Federal and state funding, as well as financial support from foundations, are becoming increasingly available to help counties that are pursuing reforms. Technical assistance is also available. Potter County Commissioner Paul Heimel has been monitoring developments and making contacts through his membership on justice/criminal justice panels through both NACo and the County Commissioners Association of Pennsylvania. 

He was appointed to a state task force charged with developing a blueprint for changes in state laws and funding streams related to the Smart Justice concepts — particularly as they pertain to offenders who are mentally ill and/or have addictions to alcohol or other drugs. Results of that panel’s six-month-long study are now available online here. A formal presentation to Governor Tom Wolf, legislative leaders and Secretary of Corrections John Wetzel is planned for later this month.

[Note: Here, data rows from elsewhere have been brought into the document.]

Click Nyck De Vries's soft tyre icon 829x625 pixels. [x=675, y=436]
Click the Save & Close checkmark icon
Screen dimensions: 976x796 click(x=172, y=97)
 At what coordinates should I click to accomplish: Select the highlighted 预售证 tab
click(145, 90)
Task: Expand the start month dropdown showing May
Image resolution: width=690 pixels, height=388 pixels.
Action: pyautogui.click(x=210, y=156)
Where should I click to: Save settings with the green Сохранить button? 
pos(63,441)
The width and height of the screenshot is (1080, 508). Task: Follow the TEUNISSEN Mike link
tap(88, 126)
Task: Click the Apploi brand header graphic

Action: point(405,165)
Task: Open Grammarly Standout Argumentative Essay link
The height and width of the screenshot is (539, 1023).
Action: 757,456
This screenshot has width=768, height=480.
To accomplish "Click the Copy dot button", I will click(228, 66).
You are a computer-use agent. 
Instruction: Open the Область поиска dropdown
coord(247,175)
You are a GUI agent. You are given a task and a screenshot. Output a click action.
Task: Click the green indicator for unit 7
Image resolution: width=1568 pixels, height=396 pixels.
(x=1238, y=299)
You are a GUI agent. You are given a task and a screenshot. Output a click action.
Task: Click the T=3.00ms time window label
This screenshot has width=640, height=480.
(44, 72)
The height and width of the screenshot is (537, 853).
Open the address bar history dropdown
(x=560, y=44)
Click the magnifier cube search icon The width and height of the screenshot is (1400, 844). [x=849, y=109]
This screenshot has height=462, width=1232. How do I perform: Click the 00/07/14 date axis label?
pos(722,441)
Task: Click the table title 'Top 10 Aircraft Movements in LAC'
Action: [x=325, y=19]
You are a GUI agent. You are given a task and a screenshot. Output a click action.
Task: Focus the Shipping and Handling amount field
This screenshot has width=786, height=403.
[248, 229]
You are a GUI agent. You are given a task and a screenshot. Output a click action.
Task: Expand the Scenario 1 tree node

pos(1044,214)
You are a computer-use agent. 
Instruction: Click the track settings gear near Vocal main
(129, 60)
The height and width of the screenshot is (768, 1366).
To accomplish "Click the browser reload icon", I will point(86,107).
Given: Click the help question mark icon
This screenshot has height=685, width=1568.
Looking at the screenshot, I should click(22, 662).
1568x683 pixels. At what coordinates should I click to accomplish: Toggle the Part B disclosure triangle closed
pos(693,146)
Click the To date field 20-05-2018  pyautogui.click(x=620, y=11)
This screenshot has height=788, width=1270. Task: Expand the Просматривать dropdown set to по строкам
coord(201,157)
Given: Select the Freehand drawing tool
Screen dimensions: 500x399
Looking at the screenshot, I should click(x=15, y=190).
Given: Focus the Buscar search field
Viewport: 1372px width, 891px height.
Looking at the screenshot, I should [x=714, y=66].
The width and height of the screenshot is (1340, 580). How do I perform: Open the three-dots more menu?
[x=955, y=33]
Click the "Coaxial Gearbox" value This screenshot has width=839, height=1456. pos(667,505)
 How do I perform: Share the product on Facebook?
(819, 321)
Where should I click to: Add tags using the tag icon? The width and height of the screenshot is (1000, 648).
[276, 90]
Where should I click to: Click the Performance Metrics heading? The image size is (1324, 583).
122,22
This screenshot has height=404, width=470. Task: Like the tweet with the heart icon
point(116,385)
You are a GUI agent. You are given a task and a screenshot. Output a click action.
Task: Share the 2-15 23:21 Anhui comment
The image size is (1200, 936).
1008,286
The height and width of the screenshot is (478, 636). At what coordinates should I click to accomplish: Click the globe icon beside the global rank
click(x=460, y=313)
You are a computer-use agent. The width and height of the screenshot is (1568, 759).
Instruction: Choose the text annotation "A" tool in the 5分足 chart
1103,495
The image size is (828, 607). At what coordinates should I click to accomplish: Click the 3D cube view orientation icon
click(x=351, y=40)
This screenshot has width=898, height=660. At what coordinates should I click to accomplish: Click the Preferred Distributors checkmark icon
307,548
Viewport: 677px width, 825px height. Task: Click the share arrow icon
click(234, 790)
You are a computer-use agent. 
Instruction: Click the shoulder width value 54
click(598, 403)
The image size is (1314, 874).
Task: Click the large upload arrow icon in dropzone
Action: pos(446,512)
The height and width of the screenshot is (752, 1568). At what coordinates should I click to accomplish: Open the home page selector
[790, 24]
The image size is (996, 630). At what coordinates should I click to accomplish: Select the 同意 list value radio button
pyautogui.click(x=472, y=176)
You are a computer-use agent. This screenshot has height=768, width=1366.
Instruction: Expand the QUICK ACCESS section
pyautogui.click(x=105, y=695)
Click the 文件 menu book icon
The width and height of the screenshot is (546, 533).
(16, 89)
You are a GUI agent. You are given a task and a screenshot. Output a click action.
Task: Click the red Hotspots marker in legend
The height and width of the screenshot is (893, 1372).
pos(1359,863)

Meanwhile, Potter County’s DUI and Drug Court Treatment Team has researched specialty courts in other counties and attended specialized training. President Judge Stephen Minor and Senior Judge John Leete have played significant roles in pursuing the specialty court options for offenders who meet eligibility criteria. Most recently, 

the county signed on for a National Institute of Corrections training module offered by the University of Cincinnati Corrections Institute for the pilot pre-trial diversion program. For details, click here. Funding for that initiative, which is being pursued on a preliminary/experimental basis, was approved by the Pa. Commission on Crime and Delinquency.

6 comments :

Anonymous said...

Look at the bar graph, of course they are going to put out a graph like that, it makes their program look successful so they can get more funding. That's more of your tax dollars going into their pocket. As government employees that's the only way they can progress and get raises and money. Don't give them more money, make them earn what they are getting now.
Don't fall for it, shut them down NOW.

Anonymous said...

Friday, August 19, 2016 at 5:41:00 PM EDT <<< Show me the program doesn`t work. Sounds sour grapes to me.

Anonymous said...

The Potter County "powers-that-be" never miss a chance to remind us plebians of their wonderfulness, do they?

Anonymous said...

Agree with 5.41. Also what will happen to the drunks and druggies when they find out the jail experience can now be avoided, a creation of circumstances that will encourage, not deter the crimes against society which is already rampant. It will take more than a treatment program to discourage the behavior cycle, especially of alcoholics who are rarely able or willing to give up the bottle,especially if there is no possible deterrent. Money? Yes very costly. Will it work or will it pad pockets of politicians, I guess time will tell, certainly our comments and concerns won't be relevant to decisions made in the upper echelons of those who spend our tax dollars.

Anonymous said...

you can bet these politicans will find away to line their pockets with your tax dollars.Of course there are lots of people that like the idea because they get more back from the taxpayer than they contribute.So bend over if you actually pay taxes.That is why we are in the shape we are in .The one's at the bottom and top do not pay taxes.They have no skin in the game.Good luck changing it because the are all crooks

Anonymous said...

I read this article and was encouraged that the criminal justice system was finally waking up to the fact that what we've been doing for many years doesn't work. Then I started reading the comments and it appears the public would prefer "Stupid Justice." Really, people? Really?